The prequel to this Munster final was defined by hectic play in the middle third without much inside play. Both full back lines were on top in Ennis and I felt whichever team could unlock their inside potential would have a great chance.

Limerick achieved this through Seamus Flanagan. He tacked on an incredible eight points from play and could have had a goal to go with it. One was a real gut punch: Tony Kelly scored a wonder point having tracked down Hegarty and turned him over, before running 50 yards with the ball and putting it over at the other end. It was a huge score that should have lifted the crowd and his teammates. Unfortunately, Nicky Quaid pucked the ball out to Seamus Flanagan who had found 40 yards of space and he turned and scored at his ease.

Strangely, Limerick persisted with Kyle Hayes on the inside line. Hayes is probably the best athlete in the GAA today but is not suited to the full forward line. Paul Flanagan did an excellent job in shutting him down.

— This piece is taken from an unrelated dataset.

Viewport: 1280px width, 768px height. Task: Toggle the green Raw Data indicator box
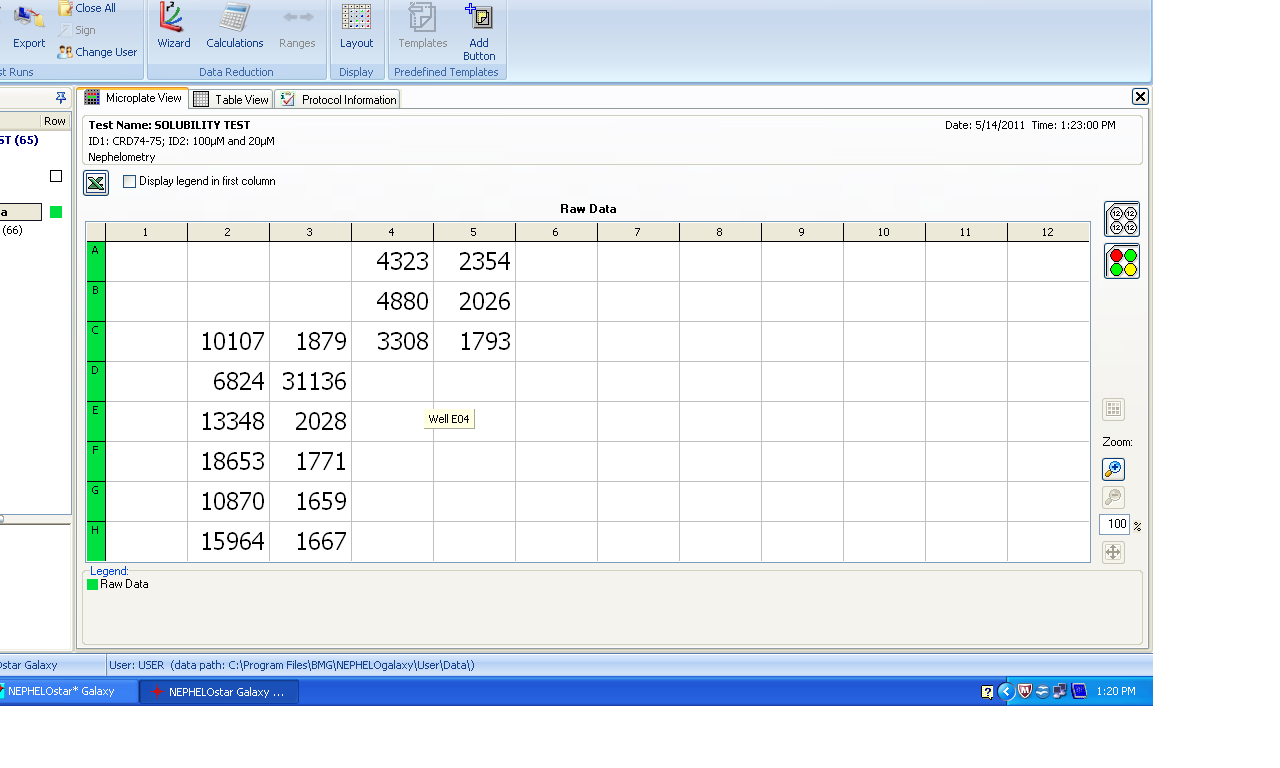point(56,212)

It amazes me that Limerick management don’t select him further out the field, where he can collect ball 70 yards out and deliver blistering runs. For our sake, let’s hope they continue to keep him inside, where he can be somewhat curtailed.

On the Clare end, Mike Casey and Peter Duggan had another physical battle. Casey is very strong and was able to tie up Duggan on a few occasions. Peter is more naturally a half forward and it can be a difficult place to play inside when being held, but I think Peter can learn from it. He seemed to take it as a personal challenge that he needed to overpower Casey, when sometimes a little bit more guile is needed and route one is not always the answer.

The Limerick defenders are strong enough that they will not let you run right through them and if Peter could add some small movements when in possession, he could become a more dangerous inside threat. Take Aaron Gillane on the other end. Conor Cleary did an excellent job of marshalling him for most of the game, but Aaron hurt him by making lateral moves. He won possession more easily and was able to shake off the defender with little jinks towards the end of the game and into extra time.

While Clare didn’t establish a major inside threat, they did have some phenomenal performances in the middle third where yet again Tony Kelly had an excellent game. Tony’s workrate and tackling matched his brilliance on the ball. His ability to find space is incredible and was actually available more times than he got the ball. David Fitzgerald and Ryan Taylor put in brilliant shifts around the middle also. Both players are entering their prime now and their performances have all the signs of it. Their pace and comfort on the ball is a huge asset to this team and makes it very hard to pick them up.

Clare were able to put savage pressure on Limerick in possession. For most of the game they were not afforded a second to think on the ball. It was amazing that when Declan Hannon at the end of a titanic battle did get a bit of space, he was able to score from 90 yards in what most thought would be the winning point. It was a stark reminder of the class in the Limerick side and their ability if given a chance.

The game looked all but gone at that point, but the referee did give Clare a chance to advance the ball and win a side-line in the corner of the field. I certainly did not expect a score to come from it, but Tony Kelly makes the impossible look possible. It’s one thing to practice those down the field with your mates, but to be able to produce a score from that position in a Munster Final while objects are being hurled at you from the stand is quite astonishing.

Once the game entered extra time, Limerick emerged as the dominant team. They were quite obviously fitter and stronger and were able to make scoring chances far easier. Clare’s intensity dropped, and this allowed Limerick to use the ball better and pass it around our backs with far more ease than in normal time. Clare probably needed to introduce fresh legs in the half backline at this point but chose to use the subs in our forwards instead. With Tony, Peter and SOD off the field it didn’t look like we could match Limerick at that point and they did run out deserving winners at the end. Clare should take huge pride and encouragement in their performance. It should galvanise them for a big game with Wexford in two weeks.